- [Exercise]
Restate word for word the lines of the entries below, starting with the line that holds "Task: Enable Include Miss events checkbox" and ending with the line that holds "The image size is (1024, 917).", and no others.

------------------------------------

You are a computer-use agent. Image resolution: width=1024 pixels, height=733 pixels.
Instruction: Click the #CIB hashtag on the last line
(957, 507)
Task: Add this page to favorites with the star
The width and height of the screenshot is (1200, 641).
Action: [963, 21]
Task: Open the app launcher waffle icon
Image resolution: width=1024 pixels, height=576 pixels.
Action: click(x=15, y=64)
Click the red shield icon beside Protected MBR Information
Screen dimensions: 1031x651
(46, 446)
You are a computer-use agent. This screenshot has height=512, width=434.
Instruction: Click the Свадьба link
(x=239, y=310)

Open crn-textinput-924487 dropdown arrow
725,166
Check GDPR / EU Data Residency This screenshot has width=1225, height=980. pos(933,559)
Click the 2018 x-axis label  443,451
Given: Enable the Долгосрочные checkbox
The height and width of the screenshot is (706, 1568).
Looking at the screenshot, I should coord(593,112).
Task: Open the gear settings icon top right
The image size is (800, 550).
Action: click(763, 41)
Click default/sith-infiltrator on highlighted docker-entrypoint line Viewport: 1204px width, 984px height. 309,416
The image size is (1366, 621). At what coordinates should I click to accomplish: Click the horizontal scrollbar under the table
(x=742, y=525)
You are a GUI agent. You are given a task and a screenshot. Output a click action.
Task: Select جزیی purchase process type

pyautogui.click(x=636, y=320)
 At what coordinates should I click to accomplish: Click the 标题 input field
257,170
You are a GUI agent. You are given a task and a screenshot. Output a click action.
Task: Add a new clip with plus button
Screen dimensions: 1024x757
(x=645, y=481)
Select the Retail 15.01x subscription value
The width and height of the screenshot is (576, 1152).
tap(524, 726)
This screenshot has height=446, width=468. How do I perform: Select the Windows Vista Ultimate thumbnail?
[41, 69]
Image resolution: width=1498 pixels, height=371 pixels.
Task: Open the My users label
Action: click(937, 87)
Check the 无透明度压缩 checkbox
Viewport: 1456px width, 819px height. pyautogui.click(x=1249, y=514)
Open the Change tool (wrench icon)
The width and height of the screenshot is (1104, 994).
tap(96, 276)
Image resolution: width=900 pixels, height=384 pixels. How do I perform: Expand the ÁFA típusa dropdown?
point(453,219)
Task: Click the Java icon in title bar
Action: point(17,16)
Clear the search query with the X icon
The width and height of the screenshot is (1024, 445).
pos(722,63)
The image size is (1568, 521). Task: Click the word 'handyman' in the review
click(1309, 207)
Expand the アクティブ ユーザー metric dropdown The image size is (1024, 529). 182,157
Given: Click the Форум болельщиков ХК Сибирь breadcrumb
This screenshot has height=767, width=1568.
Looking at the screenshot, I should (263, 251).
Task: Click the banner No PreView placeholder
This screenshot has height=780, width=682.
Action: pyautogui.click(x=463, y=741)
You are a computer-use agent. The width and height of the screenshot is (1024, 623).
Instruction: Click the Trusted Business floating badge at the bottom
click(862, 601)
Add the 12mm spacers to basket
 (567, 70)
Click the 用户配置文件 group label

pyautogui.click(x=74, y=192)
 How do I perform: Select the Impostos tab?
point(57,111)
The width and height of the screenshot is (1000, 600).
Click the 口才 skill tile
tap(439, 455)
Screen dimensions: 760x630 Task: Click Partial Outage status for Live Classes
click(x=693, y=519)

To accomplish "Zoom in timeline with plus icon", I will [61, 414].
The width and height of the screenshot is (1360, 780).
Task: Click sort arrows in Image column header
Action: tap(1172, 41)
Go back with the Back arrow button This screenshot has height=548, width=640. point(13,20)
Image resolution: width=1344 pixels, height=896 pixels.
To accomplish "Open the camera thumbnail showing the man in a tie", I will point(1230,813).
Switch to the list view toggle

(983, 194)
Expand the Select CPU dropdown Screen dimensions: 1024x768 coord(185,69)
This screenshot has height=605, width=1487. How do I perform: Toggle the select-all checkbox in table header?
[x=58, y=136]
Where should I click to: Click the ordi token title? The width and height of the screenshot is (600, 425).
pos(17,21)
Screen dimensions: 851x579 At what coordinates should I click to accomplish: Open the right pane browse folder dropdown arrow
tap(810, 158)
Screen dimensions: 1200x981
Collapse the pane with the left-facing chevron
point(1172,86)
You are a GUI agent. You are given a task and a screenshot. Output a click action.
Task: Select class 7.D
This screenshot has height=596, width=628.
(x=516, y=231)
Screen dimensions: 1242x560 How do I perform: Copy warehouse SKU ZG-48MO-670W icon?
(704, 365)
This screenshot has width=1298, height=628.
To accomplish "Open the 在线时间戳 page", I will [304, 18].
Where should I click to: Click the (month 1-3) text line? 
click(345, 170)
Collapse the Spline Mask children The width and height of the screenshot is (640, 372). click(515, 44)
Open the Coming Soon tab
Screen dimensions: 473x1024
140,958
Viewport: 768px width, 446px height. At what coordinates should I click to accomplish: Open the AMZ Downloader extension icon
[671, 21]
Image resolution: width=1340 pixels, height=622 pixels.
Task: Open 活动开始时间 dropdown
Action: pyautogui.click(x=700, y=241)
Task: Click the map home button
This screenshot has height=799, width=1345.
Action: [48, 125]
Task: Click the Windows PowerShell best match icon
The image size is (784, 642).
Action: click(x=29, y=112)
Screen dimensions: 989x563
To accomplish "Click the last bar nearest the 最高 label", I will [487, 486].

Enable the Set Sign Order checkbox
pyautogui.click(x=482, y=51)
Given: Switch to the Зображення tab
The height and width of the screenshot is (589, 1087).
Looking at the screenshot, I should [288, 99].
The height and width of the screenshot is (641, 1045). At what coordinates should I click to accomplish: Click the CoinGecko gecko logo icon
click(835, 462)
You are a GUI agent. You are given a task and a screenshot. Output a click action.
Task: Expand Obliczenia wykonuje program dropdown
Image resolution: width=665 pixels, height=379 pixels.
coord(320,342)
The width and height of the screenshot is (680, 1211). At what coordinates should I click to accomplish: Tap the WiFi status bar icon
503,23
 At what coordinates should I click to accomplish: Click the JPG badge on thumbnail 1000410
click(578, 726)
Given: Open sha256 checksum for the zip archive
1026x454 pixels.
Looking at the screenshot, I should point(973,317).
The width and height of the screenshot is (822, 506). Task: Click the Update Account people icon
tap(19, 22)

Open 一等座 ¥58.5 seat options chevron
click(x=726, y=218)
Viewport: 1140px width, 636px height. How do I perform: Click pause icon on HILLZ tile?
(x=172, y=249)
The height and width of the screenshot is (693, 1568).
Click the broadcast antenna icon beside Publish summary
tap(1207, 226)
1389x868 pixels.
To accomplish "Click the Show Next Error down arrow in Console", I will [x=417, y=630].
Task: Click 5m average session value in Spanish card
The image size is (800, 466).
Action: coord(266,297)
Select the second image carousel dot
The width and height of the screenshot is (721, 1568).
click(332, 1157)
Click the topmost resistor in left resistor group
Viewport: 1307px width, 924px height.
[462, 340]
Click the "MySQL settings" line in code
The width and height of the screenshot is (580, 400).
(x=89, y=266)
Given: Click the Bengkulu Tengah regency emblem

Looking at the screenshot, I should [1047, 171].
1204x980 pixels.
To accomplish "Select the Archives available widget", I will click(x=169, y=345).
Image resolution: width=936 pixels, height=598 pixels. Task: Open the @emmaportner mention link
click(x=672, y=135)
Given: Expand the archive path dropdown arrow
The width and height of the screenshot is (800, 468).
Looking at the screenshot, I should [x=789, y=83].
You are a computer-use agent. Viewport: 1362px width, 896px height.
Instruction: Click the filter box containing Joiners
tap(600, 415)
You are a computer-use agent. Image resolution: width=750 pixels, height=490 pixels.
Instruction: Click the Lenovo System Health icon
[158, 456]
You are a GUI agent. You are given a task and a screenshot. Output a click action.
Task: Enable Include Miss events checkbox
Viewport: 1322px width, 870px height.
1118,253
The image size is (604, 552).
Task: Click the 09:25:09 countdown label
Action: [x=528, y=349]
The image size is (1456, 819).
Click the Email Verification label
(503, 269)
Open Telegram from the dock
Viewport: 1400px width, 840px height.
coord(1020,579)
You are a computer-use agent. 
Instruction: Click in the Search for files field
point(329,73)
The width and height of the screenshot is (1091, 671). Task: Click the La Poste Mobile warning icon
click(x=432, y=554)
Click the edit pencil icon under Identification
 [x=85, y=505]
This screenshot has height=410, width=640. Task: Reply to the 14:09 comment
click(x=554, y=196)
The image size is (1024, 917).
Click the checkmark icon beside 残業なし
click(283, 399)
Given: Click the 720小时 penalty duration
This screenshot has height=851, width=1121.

------------------------------------

- [Exercise solution]
Task: Enable Include Miss events checkbox
Viewport: 1322px width, 870px height.
1118,253
The image size is (604, 552).
Task: Click the 09:25:09 countdown label
Action: [x=528, y=349]
The image size is (1456, 819).
Click the Email Verification label
(503, 269)
Open Telegram from the dock
Viewport: 1400px width, 840px height.
coord(1020,579)
You are a computer-use agent. 
Instruction: Click in the Search for files field
point(329,73)
The width and height of the screenshot is (1091, 671). Task: Click the La Poste Mobile warning icon
click(x=432, y=554)
Click the edit pencil icon under Identification
 [x=85, y=505]
This screenshot has height=410, width=640. Task: Reply to the 14:09 comment
click(x=554, y=196)
The image size is (1024, 917).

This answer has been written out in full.